Pessoas queridas têm muitas canções. É difícil não pensar nelas, mesmo quando a gente olha para um encouraçado singrando esse belo mar de anil… Ou para um cartão de visitas de uma galeria, com um lindo quadro de Pancetti. Pequenino, esse meu cartão. Mas vou emoldurá-lo, como a um diploma de vitória.

Sunday, September 01, 2013

Como era gostoso o meu poeta…

Veríssimo, hoje, nos brinda com uma divertida especulação sobre a vida em outros planetas, e de seu encontro com um poetófago.
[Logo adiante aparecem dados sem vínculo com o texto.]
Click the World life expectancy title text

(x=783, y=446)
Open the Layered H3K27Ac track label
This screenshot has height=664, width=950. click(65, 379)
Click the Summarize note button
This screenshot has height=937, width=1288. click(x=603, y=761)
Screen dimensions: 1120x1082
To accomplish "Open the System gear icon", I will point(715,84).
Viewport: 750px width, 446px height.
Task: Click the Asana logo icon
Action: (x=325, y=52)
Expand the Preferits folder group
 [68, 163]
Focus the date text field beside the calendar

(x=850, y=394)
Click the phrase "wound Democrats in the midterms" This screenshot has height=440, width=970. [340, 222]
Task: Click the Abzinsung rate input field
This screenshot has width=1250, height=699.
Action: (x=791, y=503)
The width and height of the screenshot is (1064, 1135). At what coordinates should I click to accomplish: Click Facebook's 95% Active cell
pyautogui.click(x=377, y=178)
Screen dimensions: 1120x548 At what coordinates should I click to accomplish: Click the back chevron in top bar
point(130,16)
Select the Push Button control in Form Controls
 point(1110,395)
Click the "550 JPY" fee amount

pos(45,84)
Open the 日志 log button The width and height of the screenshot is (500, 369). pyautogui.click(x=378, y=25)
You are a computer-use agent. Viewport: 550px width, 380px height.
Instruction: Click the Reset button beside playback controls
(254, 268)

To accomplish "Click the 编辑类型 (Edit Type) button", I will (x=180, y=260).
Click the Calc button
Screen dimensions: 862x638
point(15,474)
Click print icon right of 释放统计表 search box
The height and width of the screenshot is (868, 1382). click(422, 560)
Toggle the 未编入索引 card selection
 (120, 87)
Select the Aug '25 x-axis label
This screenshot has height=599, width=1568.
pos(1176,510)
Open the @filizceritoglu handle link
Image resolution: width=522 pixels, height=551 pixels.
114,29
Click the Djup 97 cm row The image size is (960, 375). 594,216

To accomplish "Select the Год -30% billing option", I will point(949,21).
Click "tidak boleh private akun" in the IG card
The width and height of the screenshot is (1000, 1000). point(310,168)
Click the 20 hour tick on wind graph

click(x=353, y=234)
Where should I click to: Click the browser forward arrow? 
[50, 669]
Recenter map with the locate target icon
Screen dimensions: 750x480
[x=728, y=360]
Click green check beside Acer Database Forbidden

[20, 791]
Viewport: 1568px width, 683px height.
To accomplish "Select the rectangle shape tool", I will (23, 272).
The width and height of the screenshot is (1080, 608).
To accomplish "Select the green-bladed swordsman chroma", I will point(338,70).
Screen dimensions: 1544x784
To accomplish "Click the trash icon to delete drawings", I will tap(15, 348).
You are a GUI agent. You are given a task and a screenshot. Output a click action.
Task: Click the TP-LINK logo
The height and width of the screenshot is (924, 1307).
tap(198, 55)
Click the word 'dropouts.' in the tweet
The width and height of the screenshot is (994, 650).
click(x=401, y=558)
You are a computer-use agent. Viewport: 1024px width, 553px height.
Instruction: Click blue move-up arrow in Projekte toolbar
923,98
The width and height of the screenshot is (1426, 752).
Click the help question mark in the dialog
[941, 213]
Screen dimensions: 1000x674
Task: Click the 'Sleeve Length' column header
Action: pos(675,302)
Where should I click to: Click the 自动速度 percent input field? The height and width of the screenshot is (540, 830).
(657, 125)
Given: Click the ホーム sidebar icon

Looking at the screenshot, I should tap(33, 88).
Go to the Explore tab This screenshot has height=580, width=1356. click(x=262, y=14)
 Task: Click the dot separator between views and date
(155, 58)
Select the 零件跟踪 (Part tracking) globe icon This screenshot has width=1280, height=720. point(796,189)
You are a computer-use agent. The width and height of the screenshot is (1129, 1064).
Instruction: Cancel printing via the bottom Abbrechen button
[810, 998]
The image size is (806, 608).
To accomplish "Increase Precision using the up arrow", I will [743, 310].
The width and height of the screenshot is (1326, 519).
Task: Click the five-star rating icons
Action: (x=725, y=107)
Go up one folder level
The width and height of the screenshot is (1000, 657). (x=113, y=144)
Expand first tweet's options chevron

Imaginem: um ET carambolando de astro em astro à procura de "poetas" e que, na Terra, descobre um suprimento considerável destes.
"A Terra é o único planeta do universo conhecido em que as pessoas dão nome aos ventos", diz o viajante intergalático, como prova de que somos todos poetas. Em minha imaginação, já vejo o interlocutor do cronista, de olhos sonhadores e língua gulosa lambendo os bigodes.  Peraí! Será que ET tem bigode? Acho que nunca vi no cinema um assim. Geralmente eles são cabeçudos e têm alguma semelhança, maior ou menor, com algum réptil. Mas esses são os invasores incongruentes com tanta tecnologia que lhes permite chegar até a este canto esquecido do sistema solar, mas incapazes de pensar. São vírus que atacam com armas letais e destroem aqueles a quem conquistam.
O ET do Veríssimo e da minha fantasia é um gourmet. Vem à Terra para se alimentar de poetas, e sem dúvida aqui encontrará grande fartura deles. Basta olhar no Facebook que ele vai encontrar pessoas insistentemente poetando a torto e a direito, e enviando seus versos para uma lista de amigos que, por sua vez, também poetas, mandam versos de volta, adornados de fotos de todos os tipos,  fotos de beijo, de animais e vegetais, de céus nublados, de tempestades furiosas, de crianças fofinhas ou de velhos tristes.
Misturo a crônica do Veríssimo com a do Xexéo, falando sobre sonhos… Provavelmente o extraterrestre, ao lamber seus bigodes, estivesse pensando no seu primeiro poeta ingerido, com uma saudade culinária e afetiva que o impedirá, para sempre, de encontrar aquele gosto insuperável. Mas tenho a certeza de que vai passar a vida tentando encontrá-lo de novo. É capaz até de engordar uns quilinhos, experimentando mais do que sua dieta exigiria.
Finalizo lembrando de uma conversa com a namorada de um amigo. Ela se diz uma "shabra"(acho que é essa a palavra), nativa de Israel, e me explica que é um fruto típico de lá, espinhoso por fora e muito doce por dentro. Revejo os poetas que conheço, e tento imaginar o sabor de um Rimbaud, de um Castro Alves, de um Paul Célan, de uma Elizabeth Bishop. Uns mais secos, crocantes, até amargos. Outros doces, poetas de sobremesa. Uns apimentados, estimulantes. Outros gelados, de fazer doer aquele pontinho entre os olhos. Alguns são massudos e maçantes como um pedaço de aipim. E aí me lembro, essa raiz, que eu tanto aprecio, tem seus perigos. Existe uma mandioca brava, letal.
Muito cuidado, Seu ET. Há que fazer como fazem os franceses, na colheita dos cogumelos. Antes de provar seu poeta, leve-o a um farmacêutico – na falta de um especializado na toxicidade poética, procure um crítico literário.